Update: 27 July 2023 by Edit Buliczka
Changes to IPT registration requirements in Austria
The registration requirements for settling taxes in a country are similar – if not the same, usually involving the central tax administration or tax authority.
This, however, is not always the case and there are exceptions. For example, due to a recent change in Austria, the registration requirements for Insurance Premium Tax (IPT) in favour of third-country insurers have been modified.
Third-country insurers can register and settle IPT liabilities directly with the Austrian Tax Office under this legislation, which takes effect on 1 January 2024. Currently, IPT payable on insurance premiums with third-country insurers must be handled by an authorised representative or the policyholder.
In Austria, IPT is levied on the collected premium and Fire Brigade Tax (FBT) may also be due if the policy includes fire risks.

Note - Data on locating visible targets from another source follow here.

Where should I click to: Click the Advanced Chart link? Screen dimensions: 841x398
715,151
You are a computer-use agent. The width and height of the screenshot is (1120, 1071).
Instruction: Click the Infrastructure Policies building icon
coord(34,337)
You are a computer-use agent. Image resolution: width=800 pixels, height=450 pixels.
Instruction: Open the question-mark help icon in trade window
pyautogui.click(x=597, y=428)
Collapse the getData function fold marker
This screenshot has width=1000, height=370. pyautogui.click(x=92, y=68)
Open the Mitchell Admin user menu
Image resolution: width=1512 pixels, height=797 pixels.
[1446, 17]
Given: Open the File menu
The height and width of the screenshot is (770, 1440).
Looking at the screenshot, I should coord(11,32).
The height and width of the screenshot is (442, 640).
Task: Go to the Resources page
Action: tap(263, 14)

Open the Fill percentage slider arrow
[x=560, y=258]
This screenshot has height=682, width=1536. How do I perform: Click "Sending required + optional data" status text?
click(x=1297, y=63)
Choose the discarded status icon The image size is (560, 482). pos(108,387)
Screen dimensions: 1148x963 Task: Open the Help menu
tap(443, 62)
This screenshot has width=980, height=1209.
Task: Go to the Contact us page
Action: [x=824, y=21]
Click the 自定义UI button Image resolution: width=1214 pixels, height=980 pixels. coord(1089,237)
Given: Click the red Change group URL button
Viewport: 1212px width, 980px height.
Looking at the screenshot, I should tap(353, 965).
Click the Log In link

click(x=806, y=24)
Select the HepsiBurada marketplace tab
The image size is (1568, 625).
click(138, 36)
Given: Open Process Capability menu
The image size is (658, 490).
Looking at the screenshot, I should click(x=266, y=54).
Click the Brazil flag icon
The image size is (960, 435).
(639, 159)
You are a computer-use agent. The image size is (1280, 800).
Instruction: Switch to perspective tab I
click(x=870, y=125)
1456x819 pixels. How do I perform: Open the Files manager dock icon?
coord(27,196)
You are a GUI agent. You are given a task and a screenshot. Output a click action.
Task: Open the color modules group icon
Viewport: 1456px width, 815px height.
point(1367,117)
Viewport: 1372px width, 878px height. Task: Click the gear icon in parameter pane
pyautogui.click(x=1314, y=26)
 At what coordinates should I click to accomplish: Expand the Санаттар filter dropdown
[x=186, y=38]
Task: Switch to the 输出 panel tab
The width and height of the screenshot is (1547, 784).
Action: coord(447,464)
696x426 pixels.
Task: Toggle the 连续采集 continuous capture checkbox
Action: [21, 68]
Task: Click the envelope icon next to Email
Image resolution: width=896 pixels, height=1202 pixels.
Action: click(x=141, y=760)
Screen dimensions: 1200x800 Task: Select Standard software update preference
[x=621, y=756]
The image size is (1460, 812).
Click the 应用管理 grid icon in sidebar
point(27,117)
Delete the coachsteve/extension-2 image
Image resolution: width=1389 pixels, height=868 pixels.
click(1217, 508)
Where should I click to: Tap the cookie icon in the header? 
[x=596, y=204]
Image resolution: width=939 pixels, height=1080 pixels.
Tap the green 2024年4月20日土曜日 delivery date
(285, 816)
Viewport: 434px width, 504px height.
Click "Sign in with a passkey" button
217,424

The Austrian Tax Office has not changed the law that governs FBT rules. The FBT legislation is simpler than the IPT law, with no special regulations for local, EU or EEA-based or third-country insurers. The FBT Law states: “if the insurer has no domicile (seat) in a contracting state of the Agreement on the European Economic Area, but an authorised representative has been appointed to accept the insurance premium, then the latter is liable for the tax.”
There’s a possibility the FBT laws were purposefully left unaltered because the term “insurer” may be understood in a way that covers third-country insurers. As a result, third-country insurers can already register directly with the Austrian Tax Office for FBT purposes.
Interestingly, in Austria, both IPT and FBT are controlled by the Central Tax Administration – commonly referred to as the Austrian Tax Office and there is just one taxID used for both IPT and FBT.
Contact our team of experts if you have any questions concerning the Austrian IPT Registration.
Update: 4 October 2022 by Dawn Rowlands
Understanding the role of branches with IPT
Registering for (IPT) across Europe is often complex and can raise several additional questions. This is particularly pertinent if your company has branches established in different territories: can we register our head office and file a single return for all branches via this registration? What about branches operating on a freedom of service (FoS) basis? What about domestic branches? Is it mandatory or optional to register branches?
Before we dive into these questions, let’s take a closer look at why branches are useful. Some insurers prefer to have a separate IPT registration for their branches, even if it’s not a mandatory requirement of the country. It’s often an easier method of handling IPT compliance for the country, based on the reports generated from internal accounting systems. For acquisitive insurance companies who may be using legacy systems, it’s simpler to have individual branch registrations rather than consolidating all branches into a single return filed via the head office.
Can we register our head office and file a single return for all branches via this registration?
For many territories, it’s not mandatory to have branches operating as it’s possible for EU domiciled companies to register and file taxes through their head office, operating under FoS across the European Union. However, this is territory dependent and some require branch registration, as we will explain later.
Can branches operate on a Freedom of Services basis?
In addition to the registration of your head office operating on a FoS basis, it’s also possible to register branches in some territories. Each branch must also be authorised independently by the regulators in their country of domicile to operate on a FoS basis.
Is it mandatory to register branches for IPT?
In some territories such as Spain, Portugal and Italy it’s not mandatory to have a branch as taxes can be filed via a company’s head office. However, if your company does operate branches in these territories it is mandatory to be registered separately to head office. This requires companies with multiple branches to have multiple registrations, each with their own independent tax identification number. The registrations are managed separately, and a tax return is required for each of them.
Country requirements are also subject to change. For example, in Austria it was previously mandatory for branches to be registered separately to their head office. This rule changed and branch registrations are no longer permitted, with all returns being filed through the FoS head office. Any existing branch registrations had to be deregistered with the Austrian tax authorities.
Domestic branches – what are they and when is IPT registration required?
A domestic branch is a branch of a company whose headquarters are located in a different country to where the branch is domiciled, and where the registration is required. For example, your head office could be in Germany, you write insurance business liable to IPT in Italy and you have an established branch domiciled in Italy – the Italian branch will be considered as your domestic branch.
If your company has branches and wishes to register for IPT in the country where your branch is domiciled, some tax authorities insist the domestic branch has a separate registration to its head office. This applies in Hungary, Germany, Italy, Portugal, Slovakia, and Spain.
Are there different rules for domestic branches?
In some instances, domestic branches will have different tax points to those operating under FoS.
Why is this information so important?
If a branch or head office operating in the territory is operating noncompliantly, this will directly impact all parts of the business operating in the territory, and the fines will be levied accordingly.